One of my friends here in BYU's CS department uses Windows all the time, but
wants to start using Linux. Both times he has tried to install Linux on his
home machine, it has given him problems because of his strange hardware. He
came to me for help, but it was out of my league. I was wondering if anyone
on the list could point us toward a solution.
He runs a 450MHz Pentium III with 256 MG RAM, 2 western digital hard drives
(a 20GB primary master, and a 60 GB primary slave), Mitsumi CD-RW (secondary
master), and a Toshiba DVD (secondary slave). His machine uses the Award BIOS
Plug 'n Play from July 99. He also has an Intel Pro 2100 internal DSL modem
and a Rhine 3 ethernet adapter.
He wants to dual boot with Windows XP on the larger drive, and Red Hat 9.0
Linux on the smaller drive. The install suffers from two problems:
1) Grub will not recognize the larger drive.

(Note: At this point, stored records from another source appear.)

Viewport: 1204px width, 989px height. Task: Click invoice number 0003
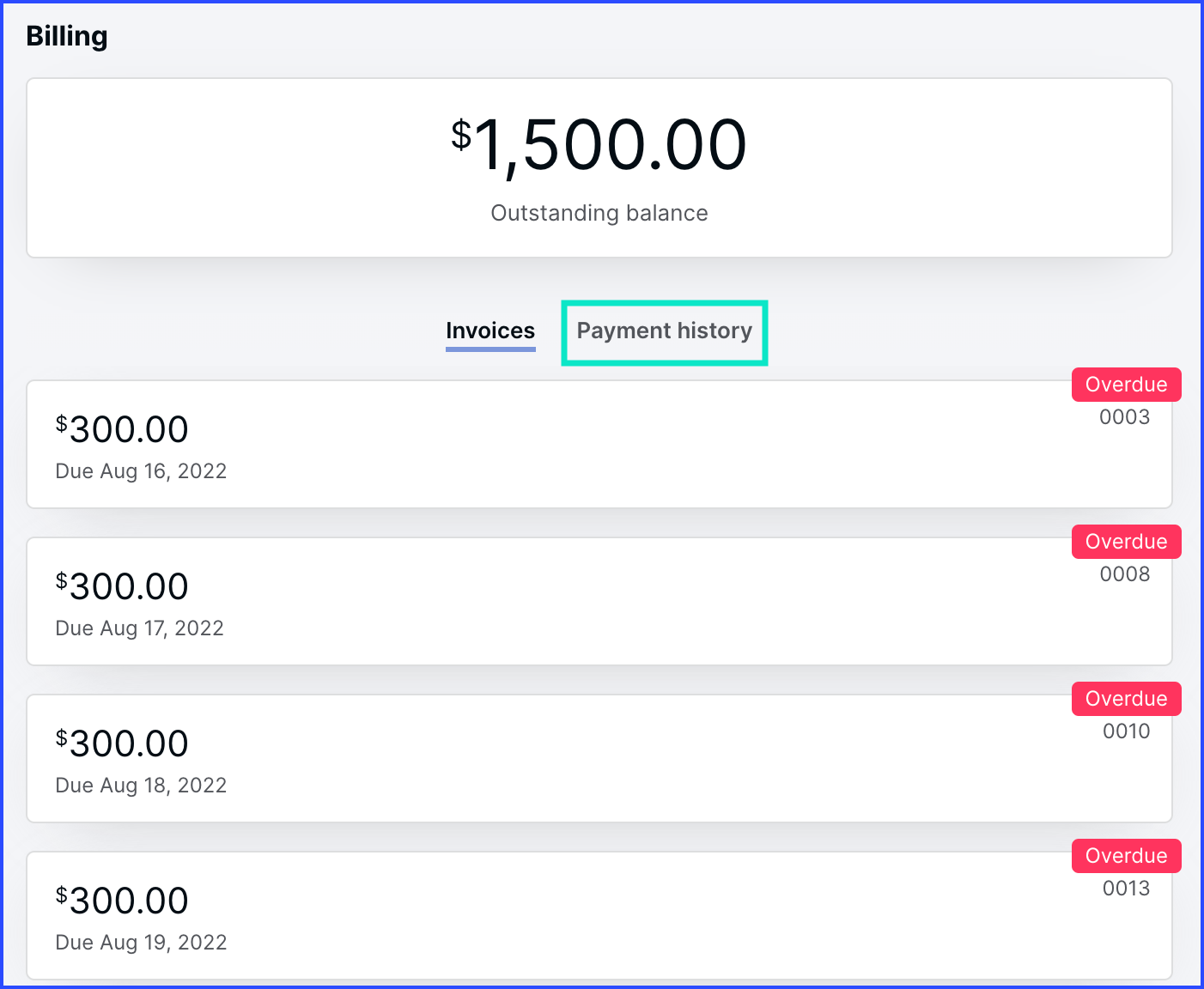tap(1124, 417)
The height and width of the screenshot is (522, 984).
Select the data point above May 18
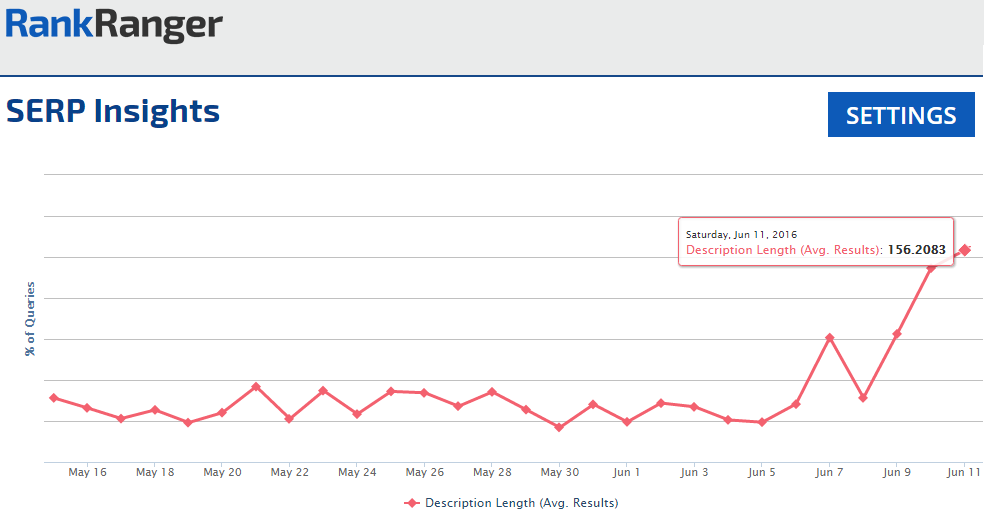coord(155,410)
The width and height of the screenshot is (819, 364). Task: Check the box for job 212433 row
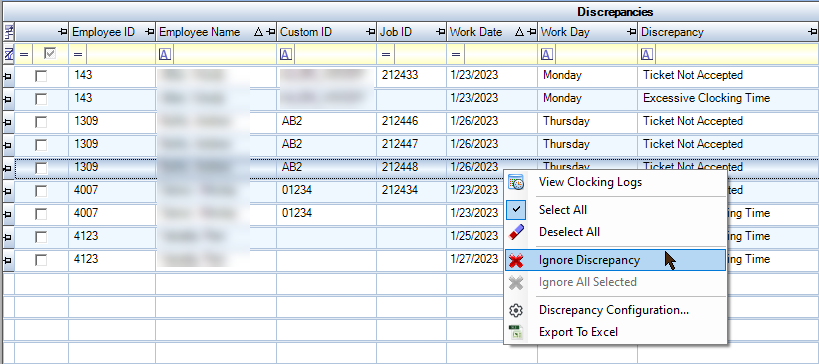coord(41,76)
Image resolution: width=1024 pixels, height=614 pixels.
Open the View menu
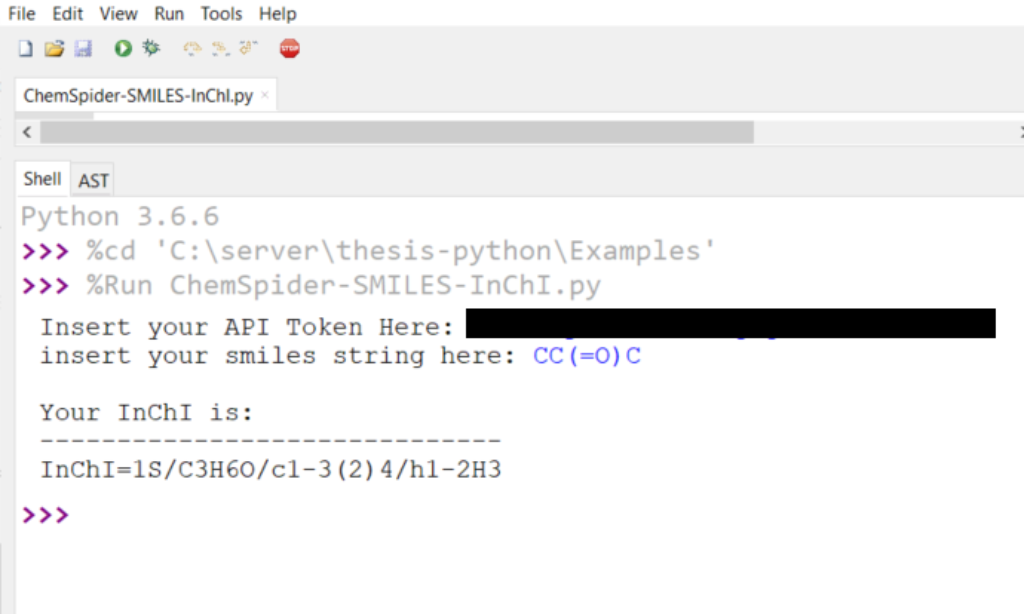[118, 14]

Because the Award BIOS is so old, it doesn't have support for large drives.
Award charges for BIOS upgrades, so he doesn't want to try it if he can find
another solution. Because the BIOS doesn't recognize the large hard drive, he
can't switch it to be the primary drive.
Windows was booting off of the second drive before Grub wrote the primary
drive's MBR. It seems that Linux can also detect the second drive's presence
once the operating system is loaded, but it can not mount it because it is an
NTFS filesystem.
His Grub.conf file looks similar to this:
default 0
timeout 30
splashimage=(hd0,0)/boot/grub/splash.xpm.gz
title=RedHat
root (hd0,0)
kernel /boot/bzImage root=/dev/hda2
title=WinXP
root no-verify (hd0,2)
chainloader +1
2) Red Hat only recognizes the ethernet card, and not the DSL modem.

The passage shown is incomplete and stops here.